Ewald C, Kuhn S, Kalff R
Klinik für Neurochirurgie, Klinikum der Friedrich Schiller Universität, Erlanger Allee 101, Jena, Germany.
Neurosurg Rev. 2006 Apr;29(2):163-6; discussion 166-7. doi: 10.1007/s10143-005-0009-1. Epub 2006 Feb 24.

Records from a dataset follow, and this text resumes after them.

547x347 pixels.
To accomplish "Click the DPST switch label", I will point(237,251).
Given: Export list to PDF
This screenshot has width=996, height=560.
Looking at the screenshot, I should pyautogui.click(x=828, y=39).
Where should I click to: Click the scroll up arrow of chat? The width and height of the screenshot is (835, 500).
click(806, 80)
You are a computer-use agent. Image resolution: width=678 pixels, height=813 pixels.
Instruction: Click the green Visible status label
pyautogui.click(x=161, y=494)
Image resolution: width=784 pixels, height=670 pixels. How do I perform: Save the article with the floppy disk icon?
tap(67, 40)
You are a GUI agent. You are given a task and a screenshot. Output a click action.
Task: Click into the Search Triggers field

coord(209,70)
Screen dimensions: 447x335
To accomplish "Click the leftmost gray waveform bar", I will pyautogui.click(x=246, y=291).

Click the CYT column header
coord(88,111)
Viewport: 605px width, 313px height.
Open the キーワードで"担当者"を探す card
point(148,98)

Pyogenic infections of the central nervous system of dental origin are quite uncommon in industrialized countries. We report six cases with intracerebral (n = 4) and intraspinal (n = 2) infections treated in our hospital. The microbial pathogen was successfully isolated in all patients. Fusobacterium nucleatum as well as Streptococcus species were found in three cases. Bacillus species were identified in two patients. Actinomyces was the etiologic agent in one case. All patients suffered from dental pathologies, so that after clinical and radiological exclusion of other sources an oral focus was presumed. Therapeutic management consisted of an operative procedure in order to obtain decompression, as well as evacuation of the pus on the one hand, followed by targeted antibiotics on the other. Clinical improvement was achieved in all patients, with one patient lost to follow-up. On magnetic resonance tomography, the inflammatory changes also disappeared in all cases. We recommend that oral infection with recurrent bacteraemia should always be considered in the pathogenesis of the so-called "cryptic" intracerebral and intraspinal infections.
在工业化国家,牙源性中枢神经系统化脓性感染相当罕见。我们报告了我院治疗的6例脑内(n = 4)和脊髓内(n = 2)感染病例。所有患者均成功分离出微生物病原体。3例患者中发现具核梭杆菌以及链球菌属。2例患者鉴定出芽孢杆菌属。1例患者的病原体为放线菌。所有患者均患有牙病,因此在临床和影像学排除其他感染源后,推测存在口腔感染灶。治疗措施一方面包括手术减压及引流脓液,另一方面使用针对性抗生素。所有患者均临床症状改善,1例患者失访。在磁共振断层扫描中,所有病例的炎症改变也均消失。我们建议,在所谓“隐匿性”脑内和脊髓内感染的发病机制中,应始终考虑口腔感染伴反复菌血症的情况。